Time complexity of initiation: O(A);

This yelds initial Sall(v) score ( = Pi (Falleles[i]!); Sum = Sall(v);

Now we iterate through all possible collections exactly the same way as we did with vectors in main loop using “gray code” order, and for each collection bit i to be changed we perform (assuming that the score from the previous iteration is Sall(v)):

If Aff[i] = 1 (then now we need to pick up allele2 of person i instead of allele1) :

                   Aff[i] = 2;

                   We divide Sall(v) by the number of times that allele1 of person i appears in Falleles (by Falleles[Affected[i].allele1]);

Decrease Falleles[Affected[i].allele1]-- (because now we pick up allele2 instead of allele1);

Increase Falleles[Affected[i].allele2]++;

We multiply Sall(v) by the number of times that allele2 of person i appears in Falleles (Falleles[Affected[i].allele2]);

Else we do exactly the same but allele1 and allele2 are now changed in their places.

We add Sall(v) to Sum;

Each iteration takes O(1) time.

         At the end of loop : Sall(v) = Sum/(2^A);

 

The overall time complexity of computing Sall(v) is O(A) + (number of iterations)*O(1) = O(A)+O(2^A) = O(2^A);

 

The overall time complexity of step 2:

(number of inheritance vectors)*( O(F+N) + O(A) + O(2^A) ) = O(PossibilitiesV*(F+N+A+2^A)).

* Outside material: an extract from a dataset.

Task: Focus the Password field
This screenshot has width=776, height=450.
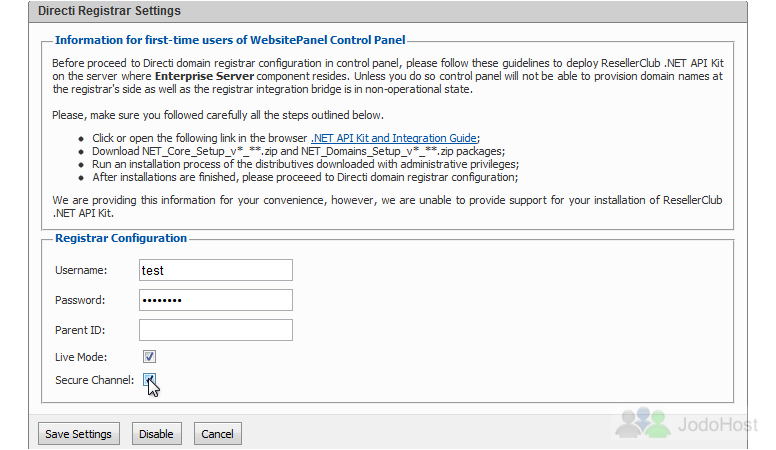Action: coord(216,300)
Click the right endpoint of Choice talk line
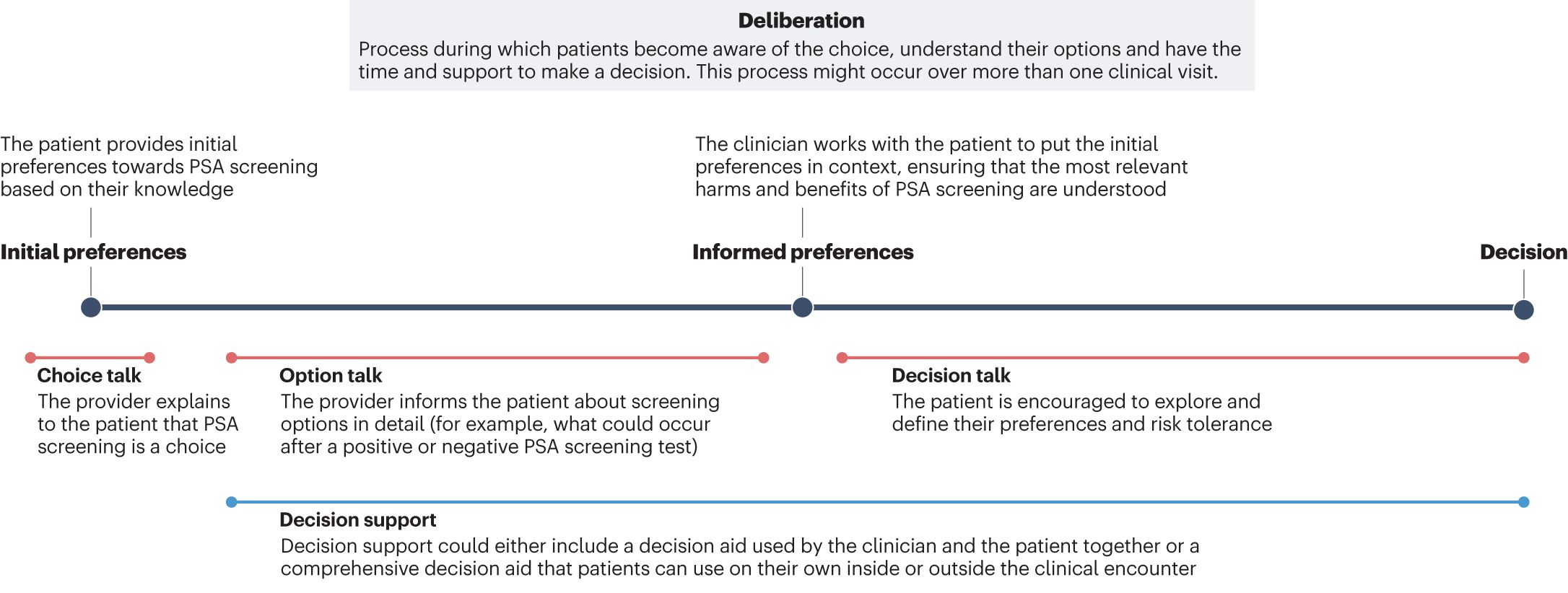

Memory complexity of this step is equal to the memory complexity of step 1 = O(F+N) , we just use structures which were initialized in step 1.

 

So the memory complexity of the whole algorithm is O(F+N) and time complexity is O(PossibilitiesV*(F+N+A+2^A)) = O( 2^(A+2*N-F) + (F+N+A)*2^(2*N-F) ). By the definition of “O” it can be said that time complexity is O( 2^(A+2*N-F) ) only, but in practice O( (F+N+A)*2^(2*N-F) ) can be also meaningful.